The boys who asked Brenda and I if we wanted to "go somewhere and fuck, Baby" are smiled on by New Orleans. Boys will be boys, dontcha know? Had we been offended, that would have simply been our problem but if we'd met in the same restaurant and they'd been upset about my smoking, they could have had me thrown out. Well, I'd have been thrown out even if they hadn't been offended because some customer might be. (Even the ones who rant about second hand smoke and then say "first available" when they want quick seating in a crowded cafe.)
Because the quickest way to become a pariah in 21st century America is to be a smoker. Line me up before a firing squad with an alcoholic, a drug dealer, and rapist, then take a poll of the people to find out who should be shot first and I'd better be taking that last puff quick 'cause it's probably gonna' be me.

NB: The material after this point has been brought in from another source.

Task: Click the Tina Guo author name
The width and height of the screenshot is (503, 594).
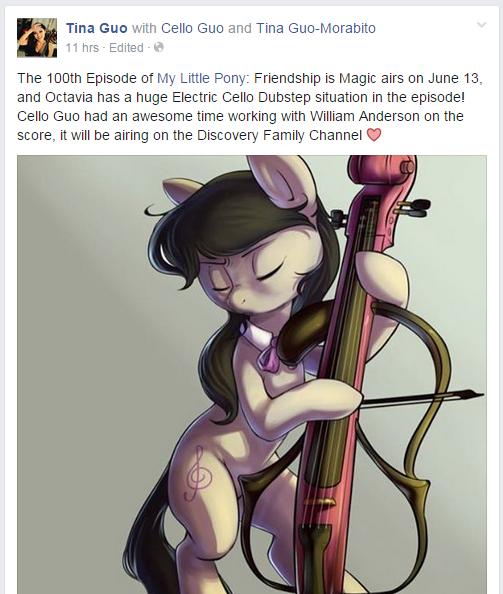Action: pyautogui.click(x=97, y=28)
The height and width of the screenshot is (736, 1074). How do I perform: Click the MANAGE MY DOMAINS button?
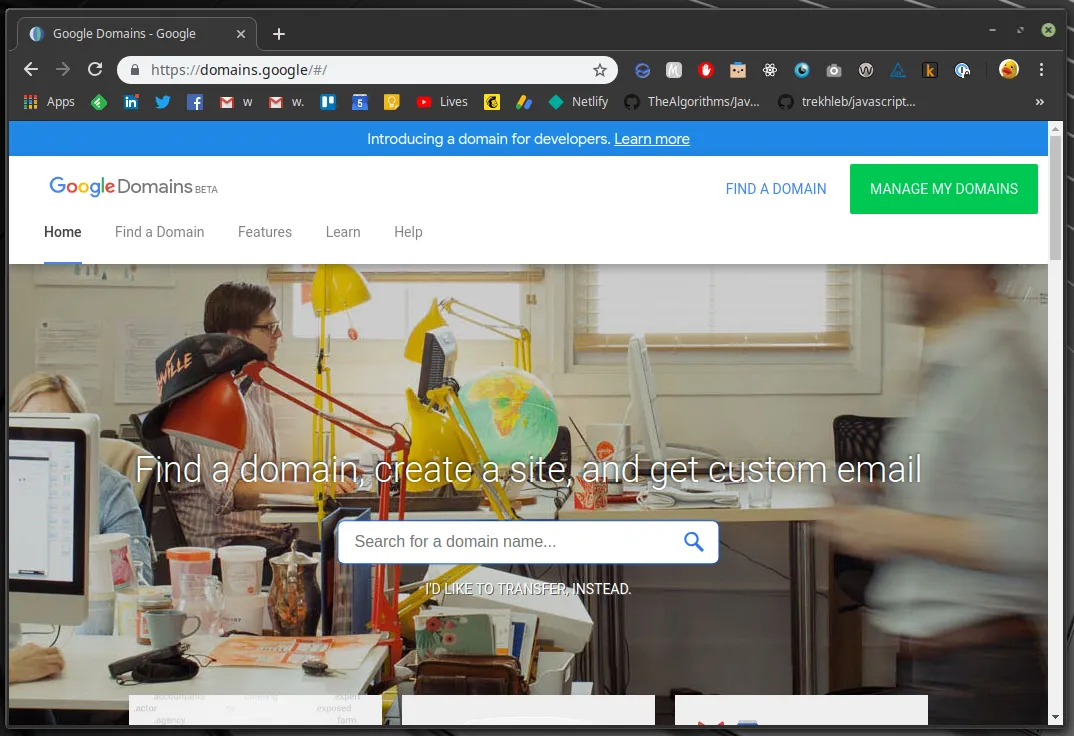pos(943,189)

Beer and alcohol producers are petted and praised. They sponsor the Super Bowl and the Daytona 500. Drinking is still mucho cool. And colas? Same thing, although it is a proven fact that the carbonation in them is harmful to your health. And energy drinks that we don't even know the contents of and will probably find out someday causes birth defects....fine and dandy. But, God, not the evil cigarette manufacturers. Budweiser = good; Marlboro = bad.
(My own personal source of indignation are people who believe it is their freaking God-given right, even duty, to pop out baby after baby in an increasingly crowded world. Octo-Mom and the Duggers offend me but I don't around trying to pass laws about it).
And now, on top of the contempt in which I'm held thanks to being a smoker, the First Lady has decided her issue is obesity. Oh, great. I don't meet the official criteria for being considered obese but I can see it from where I'm at. Not that I'm worried about me. I'm old and thick-skinned - but girls already think they are too fat even when they aren't. That's what anorexia and bulimia are all about. Young women trying to conform to an impossible standard set by society to be deemed attractive. We shout it from the rooftops. Look at the cover of any tabloid and you'll undoubtedly see a movie star being mocked for her tiny tummy or slightly too-thick thighs. She can abuse drugs or alcohol or engage in serial sex and maintain her image but gain weight and her reputation will suffer proportionately to the pounds she puts on.
It's not that, all things being equal, I don't believe that it is better not to be fat. There are things that can be done but they should be done quietly, like serving more nutritious and less caloric school lunches, including what is to be found in school vending machines. Like mandating physical education classes that stress exercise and fitness (along with fun). But we shouldn't make a big issue out of it.
There have always been fat people and there always will be. When a First Lady takes on a Cause, it becomes front and center in the media. All the plump kid will get out of it is that they are unworthy. That's the last thing they need. Lots of children have no choice anyway. They eat what is put in front of them or what the family can afford. Nothing Michelle Obama says is going to turn that macaroni and cheese into broccoli and brussel sprouts. If Mom brings home a McDonald's sack for supper, the kid is going to eat it. And chances are, that kid will be fat. Too fat to be acceptable in our society.
For God's sake though, don't resort to smoking as a weight loss technique. You'll just be looked down on from another direction. Better to go be an alcoholic. Drinking is still cool.